While watching the video the question came up, "Why did Prince Ashi-taka have to cut his hair before he left his clan?"

Any info on this would be appreciated.

(edited to avoid offending the censoring program.)


----------



## garyh (Dec 27, 2002)

Templetroll said:
			
		

> *While watching the video the question came up, "Why did Prince Ashi-taka have to cut his hair before he left his clan?"
> 
> Any info on this would be appreciated.
> 
> (edited to avoid offending the censoring program.) *




Near as I can remember, it was just custom among his tribe for exiles to cut their hair.


----------



## Skade (Dec 29, 2002)

In many cultures a man's hair is his honor.  The following is merly conjecture:  His hair was grown long because as a noble he did not work in the fields or any othe capacity that his hair would be cropped short.  Also, having the luxury of time to care for it he could allow it to do so.  Eventually this sort of thing becomes custom, rather than simply whim.  When he must leave behind his life, and his status, he cuts his hair as an outward sign of that change.

Then again, it could be because his neck was hot.


----------



## Gumby (Dec 29, 2002)

It's a Japanese thing, and pops up in anime from time to time.  The last poster pretty much had it:  cutting one's hair signifies a major change in one's life.


----------



## Templetroll (Dec 29, 2002)

Gumby said:
			
		

> *It's a Japanese thing, and pops up in anime from time to time.  The last poster pretty much had it:  cutting one's hair signifies a major change in one's life. *




Ah, when sumotori retire from competition they have a hair-cutting ceremony as part of the retirement process.  
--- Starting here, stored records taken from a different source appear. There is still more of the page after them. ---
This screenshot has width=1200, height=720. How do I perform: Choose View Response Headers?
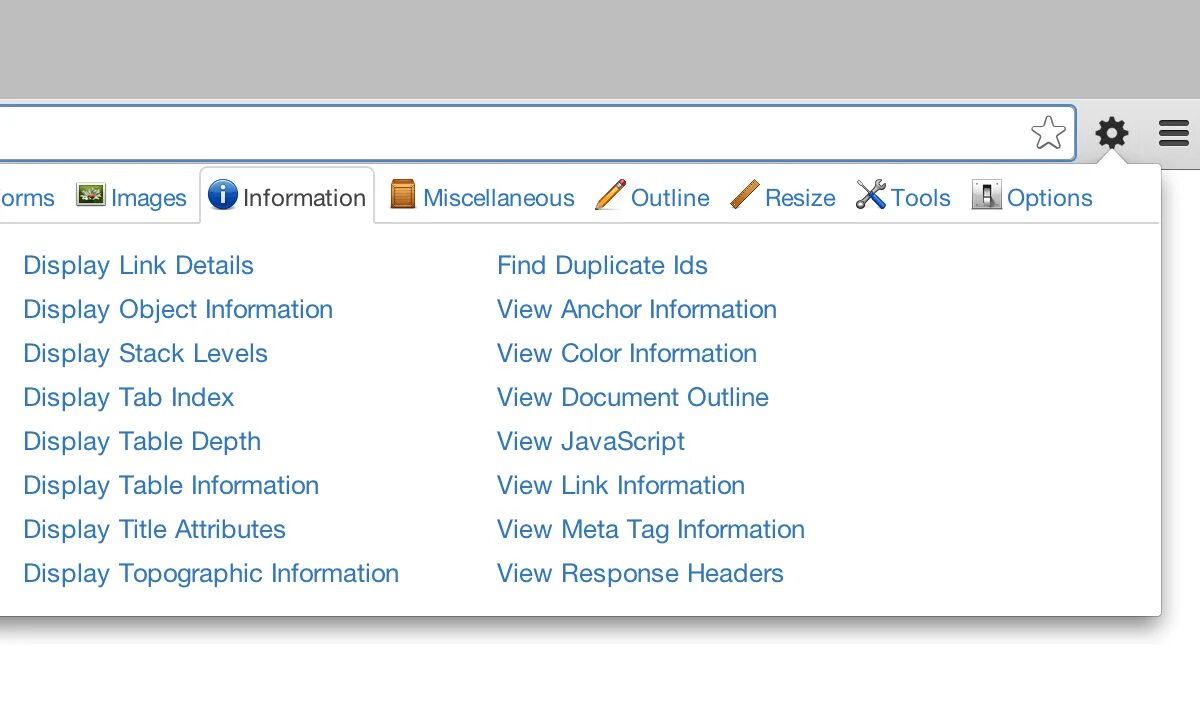640,573
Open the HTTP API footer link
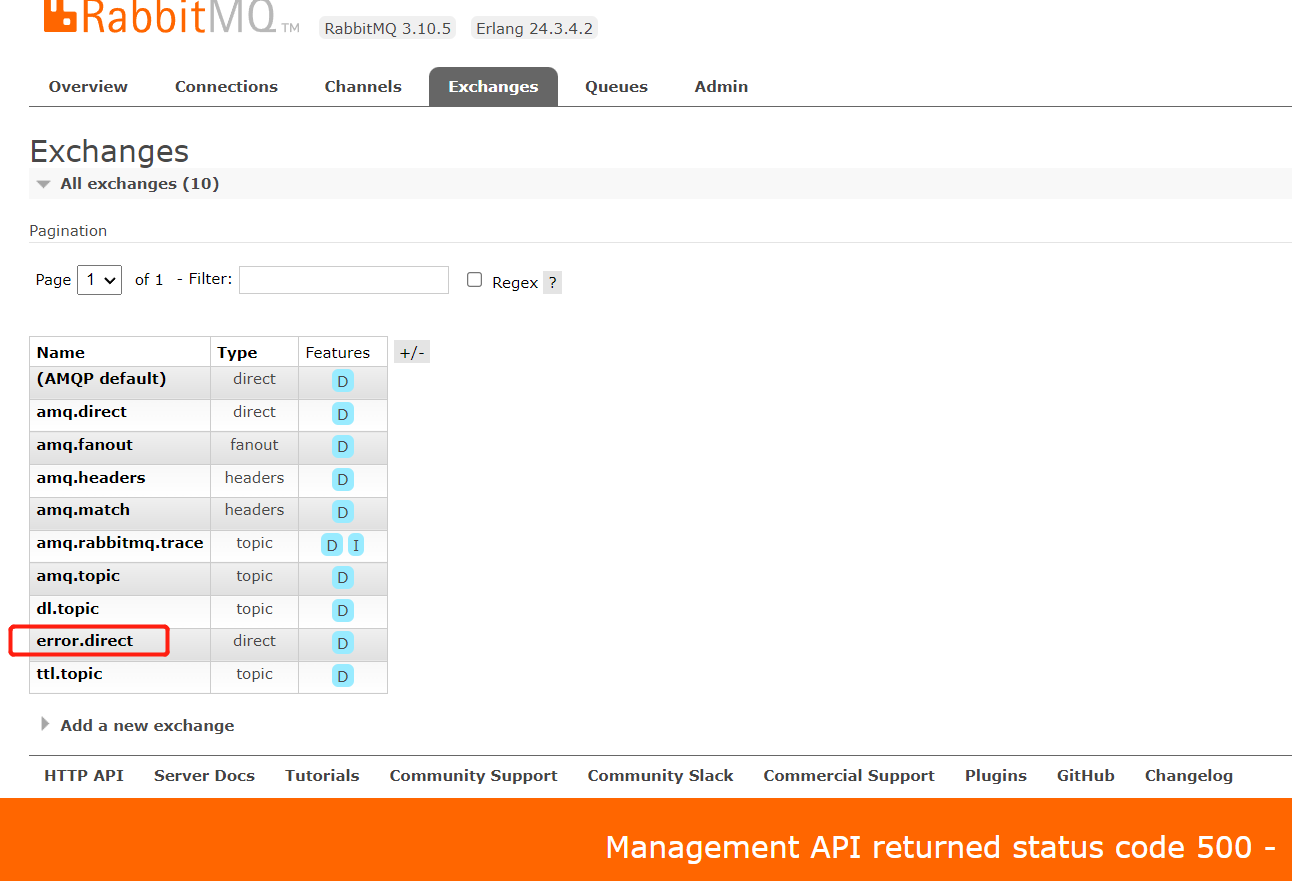This screenshot has width=1292, height=881. (x=84, y=776)
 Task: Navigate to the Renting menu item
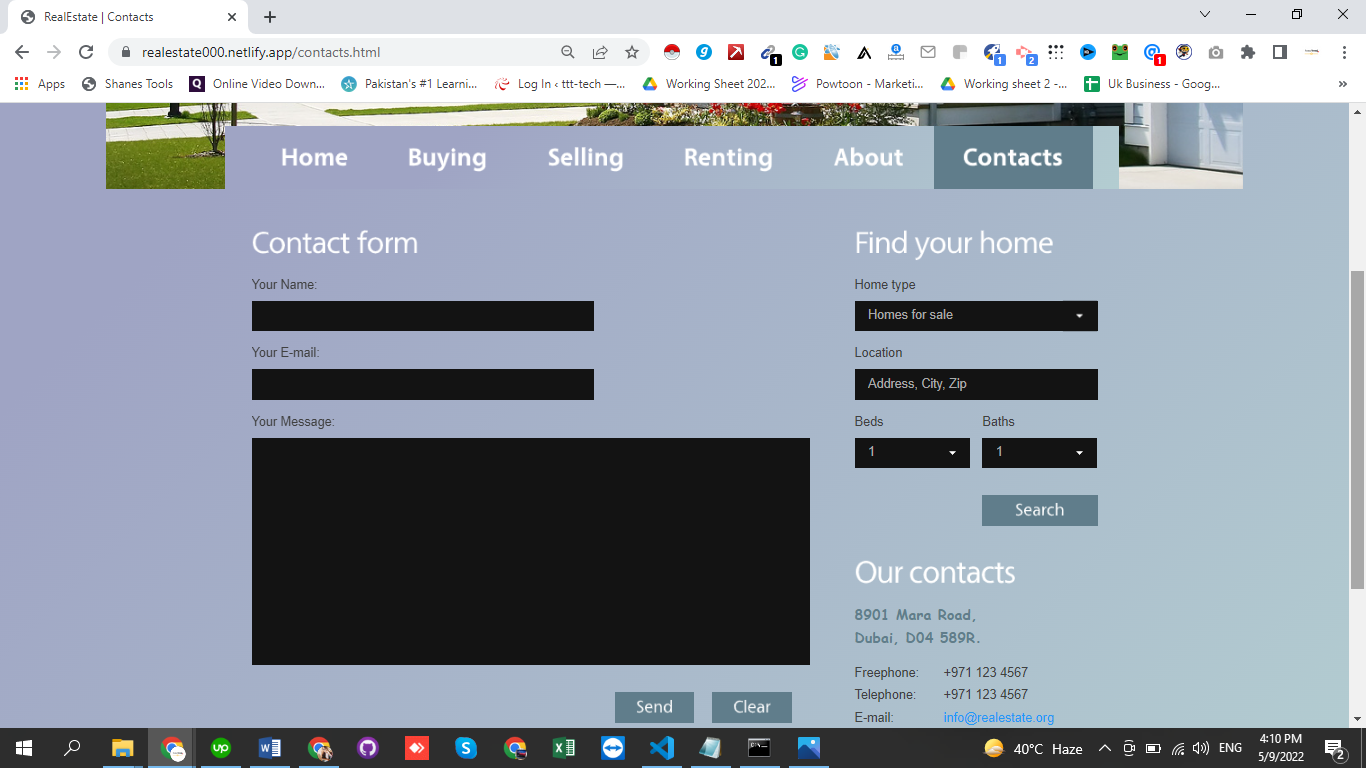(x=727, y=158)
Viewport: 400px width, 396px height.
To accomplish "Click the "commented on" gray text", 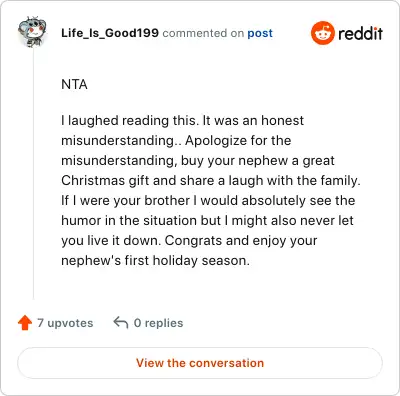I will coord(203,33).
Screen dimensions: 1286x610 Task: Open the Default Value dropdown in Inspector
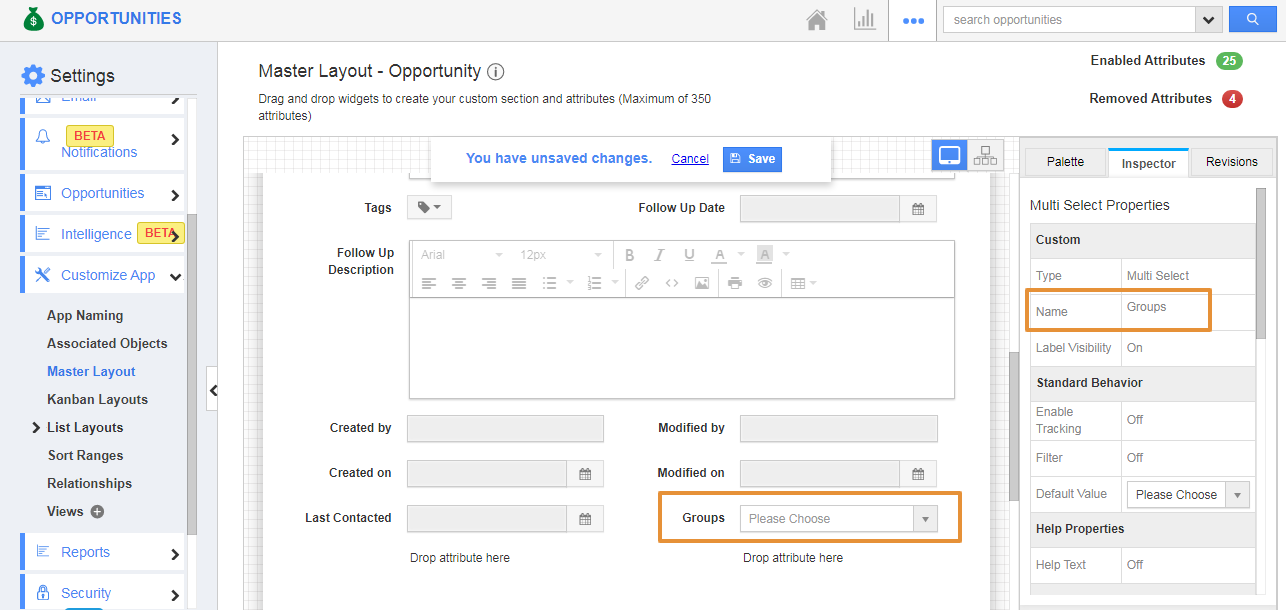pos(1188,495)
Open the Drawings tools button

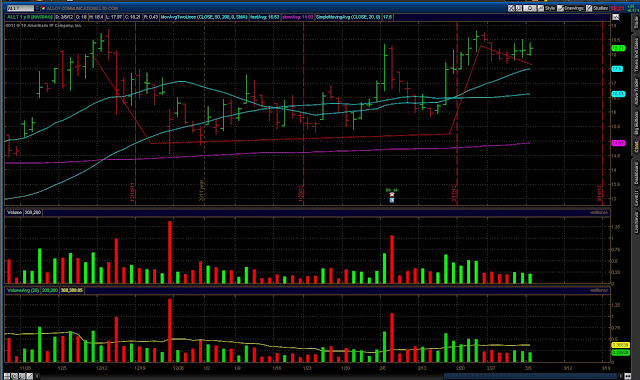point(571,8)
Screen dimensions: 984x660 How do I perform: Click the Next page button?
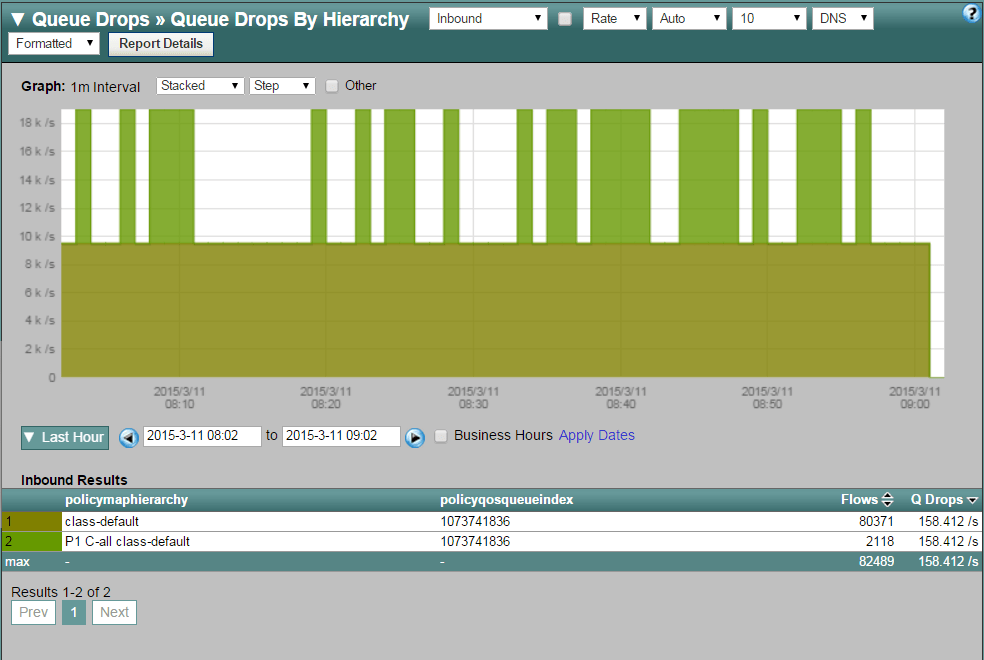point(114,612)
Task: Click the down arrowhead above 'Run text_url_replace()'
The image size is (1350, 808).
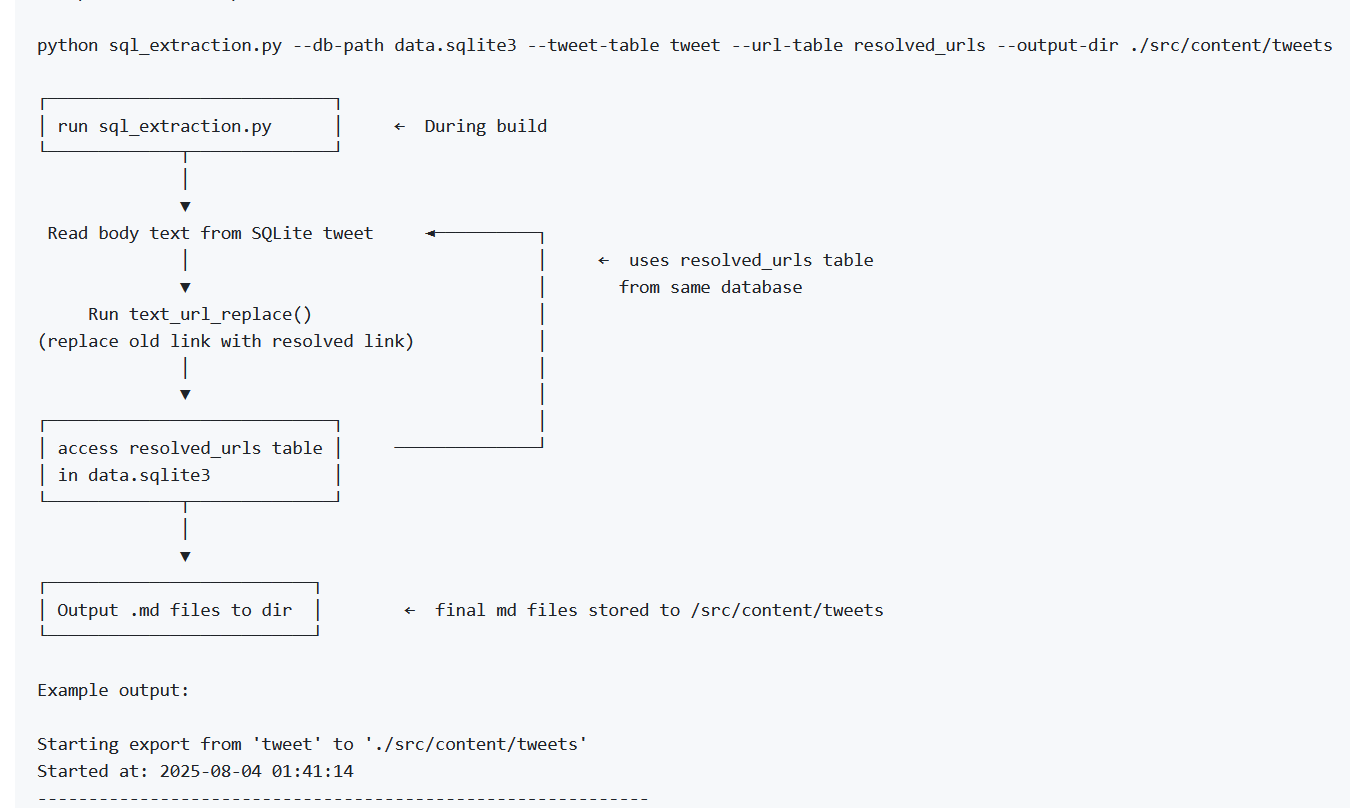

My daughter found a bunch of test to see what kind of anime (hero/villian/whatever) you were.  One of the questions in the things was "How long do you spend on your hair?".  I thought  it odd, but, it makes some sense now.  Thanks!


----------



## Valanthe the Sleepless (Dec 29, 2002)

Many cultures have variations on this theme, but in the case of Mononoke, the cutting of Ashi-taka's hair is symbolic of his 'death' to the tribe.  He must leave and never return, and the cutting is evocative of this.  This falls with a good deal of samurai tradition, where you would shave before certain suicide rights, for example...and to have your top-knot cut off was a great dishonor and source of shame.  This is the more dramatic example, but the idea holds the same for less severe examples.  Take note, for another example, of the amount of time and effort put into the samurai's top-knot or the geisha's exaggerated hair-piece.


----------



## Shapermc (Dec 30, 2002)

Valanthe the Sleepless said:
			
		

> *....  This falls with a good deal of samurai tradition...*




This can be seen from many Samurai movies.  Like Seven Samurai there is a scene where a great Samuri is geting his hair cut and the person doing it is crying and everone has no idea what is going on and they look at him like he is crazy, but it all for a disguise.  BTW Seven Samurai is one ABSOLUTLY amazing movie.


----------